------ Text segment ------
Oscar Pistorius will take the stand in his murder trial, his defence team has confirmed.

Oscar Pistorius. (AFP)

"Blade Runner" Oscar Pistorius will take the stand in his televised murder trial, his defence team confirmed on Tuesday as the state closed its case against the paralympic athlete after 15 days in court.

"I don't think we have a choice. The question is when," Brian Webber told reporters at the high court in Pretoria when asked if Pistorius will testify.

Minutes earlier, prosecutor Gerrie Nel told Judge Thokozile Masipa: "If it pleases the court, My Lady, learned assessors, this is the state's case."

Nel did so after leading evidence this week about intimate text messages Pistorius exchanged with Reeva Steenkamp that attested to strife in their relationship before he shot her on Valentine's Day last year.

But many other messages, it emerged on Tuesday, were affectionate and suggested the couple were eager to resolve their differences.

In a message Steenkamp sent Pistorius on January 27, she wrote: "I'm scared of you sometimes and how you snap at me and of how you will react to me."

'Double standard'
The model and law graduate complained that Pistorius had been cold and hypercritical towards her, concluding that they were "living in a double standard relationship".
------ Records shown ------
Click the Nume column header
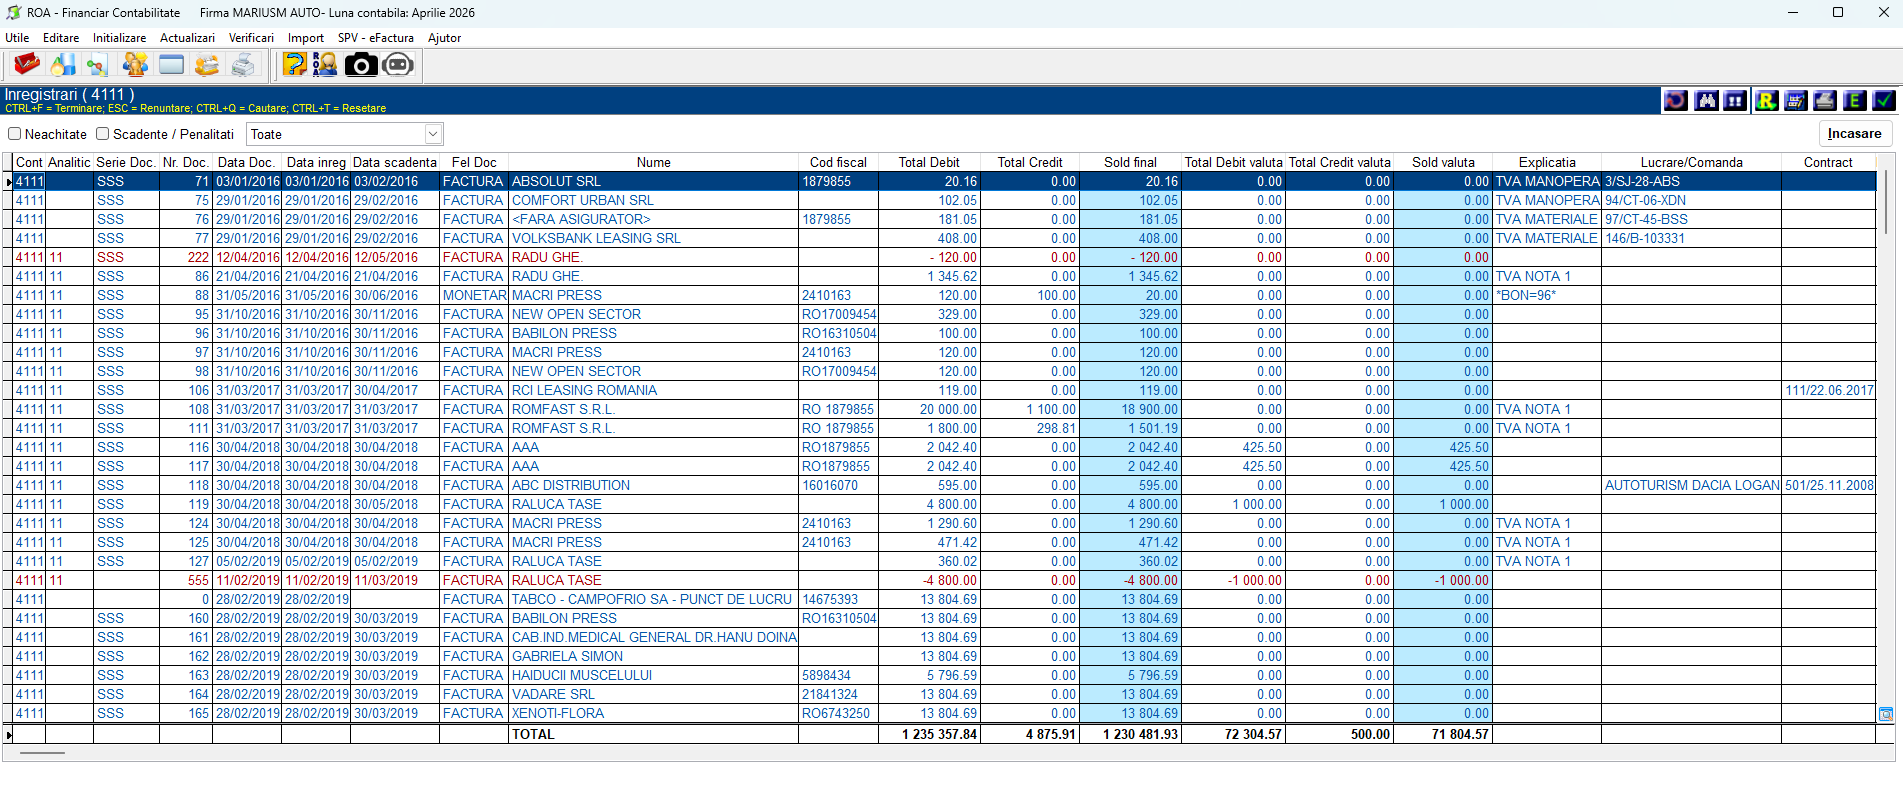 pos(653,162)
------
------ Records shown ------
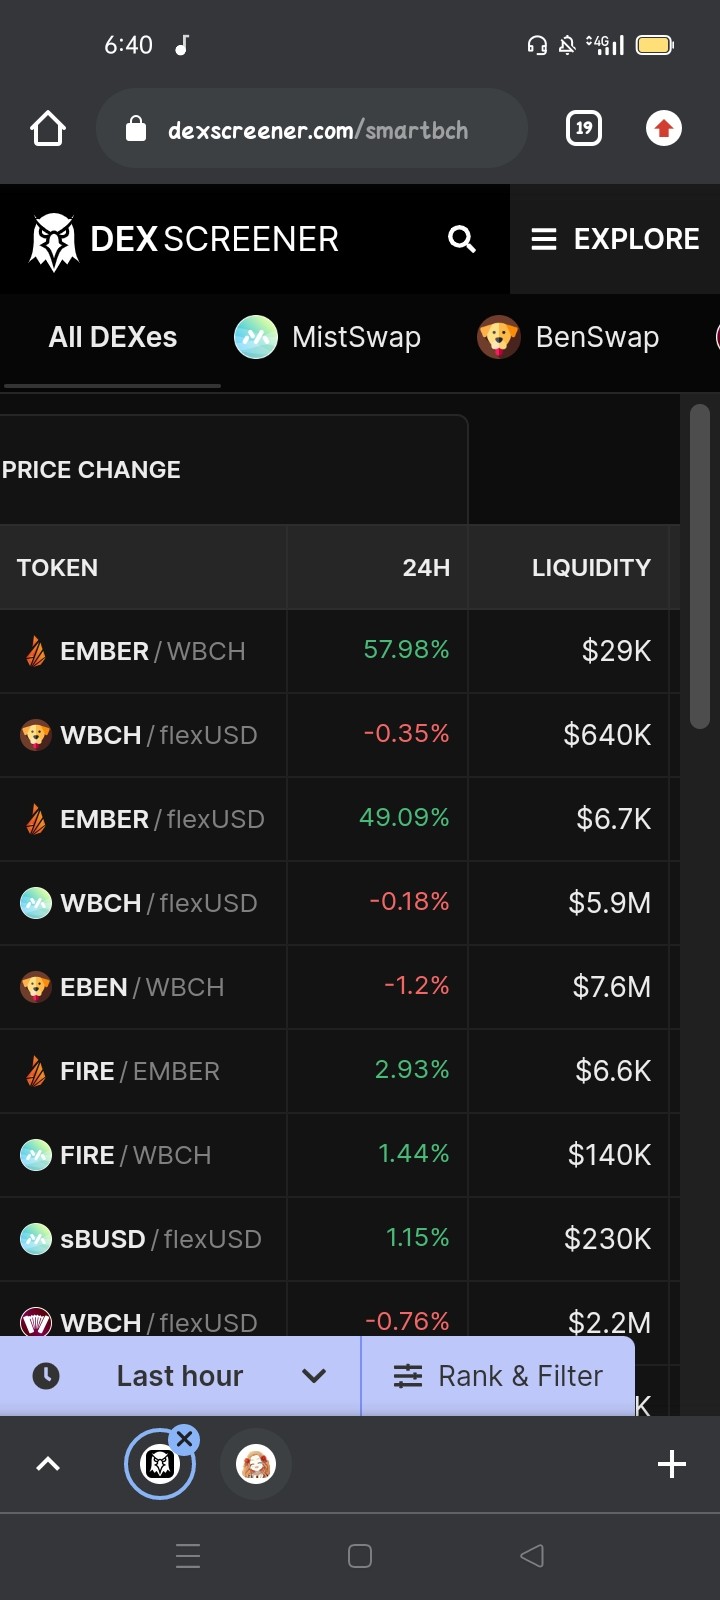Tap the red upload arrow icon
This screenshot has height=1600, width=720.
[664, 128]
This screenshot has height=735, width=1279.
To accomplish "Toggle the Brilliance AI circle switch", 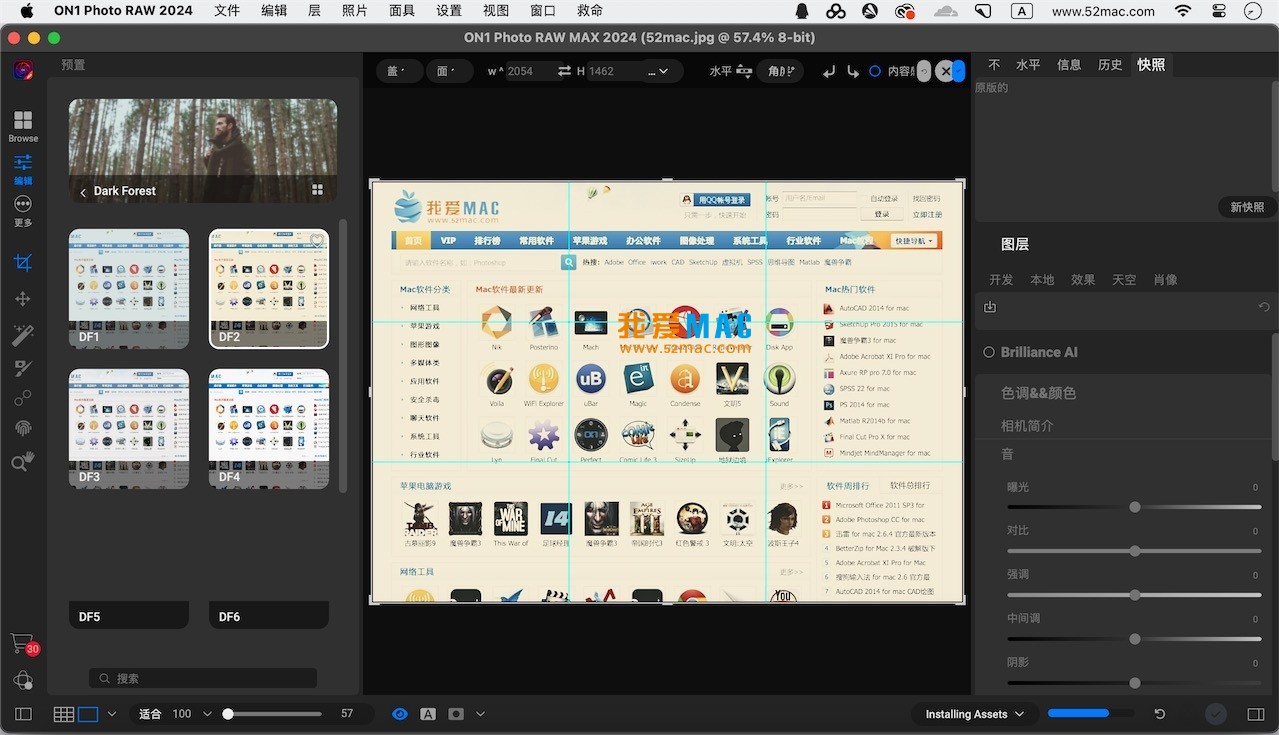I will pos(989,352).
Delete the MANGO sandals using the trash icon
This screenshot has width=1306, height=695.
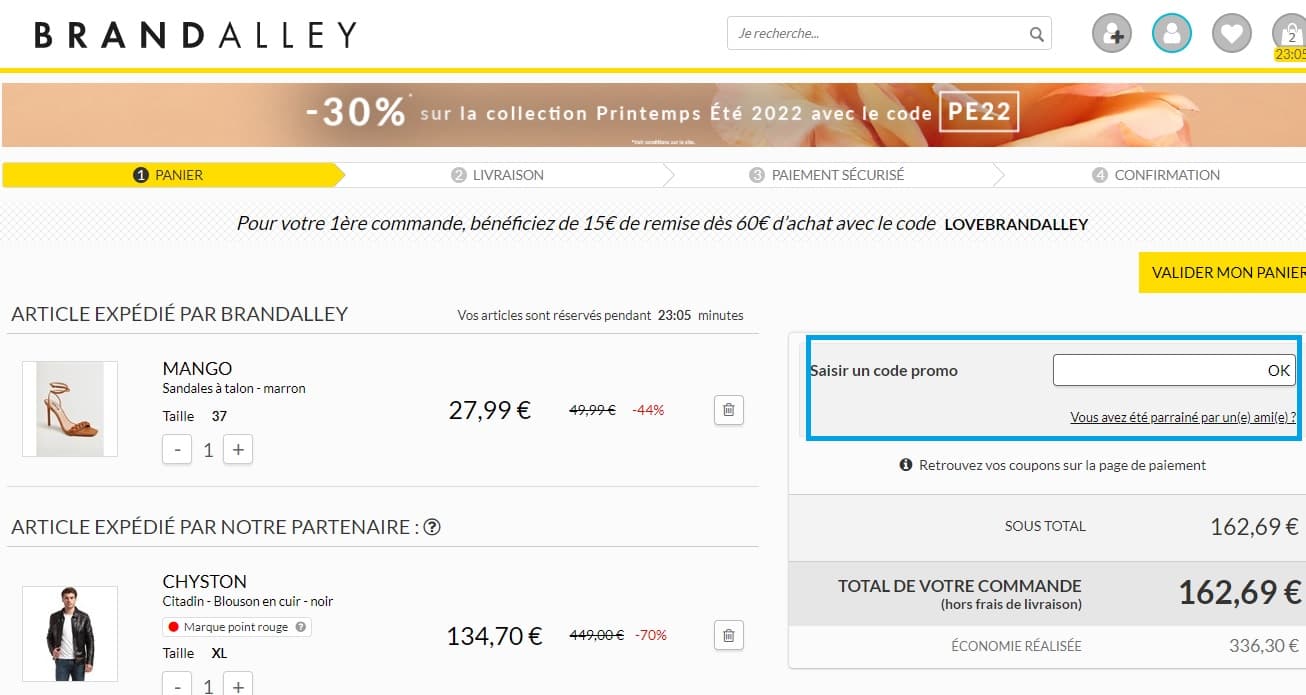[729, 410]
------
» **To do**
[1] Please say whether each statement agrees with the trial report, answering yes or no and quoting the words that decide it: (a) The defense team confirmed that Pistorius would testify. (b) The state closed its case after 20 days in court. (c) All the messages the couple exchanged showed strife in their relationship.
[2] Count the lines of the records that contain the string "width", where case counts, and give only the number.
The records have no connection to the trial report.

» **Task-by-task answers**
[1]
(a) Yes: "Oscar Pistorius will take the stand in his televised murder trial, his defence team confirmed on Tuesday"
(b) No: "the state closed its case against the paralympic athlete after 15 days in court"
(c) No: "many other messages, it emerged on Tuesday, were affectionate and suggested the couple were eager to resolve their differences"

[2] 3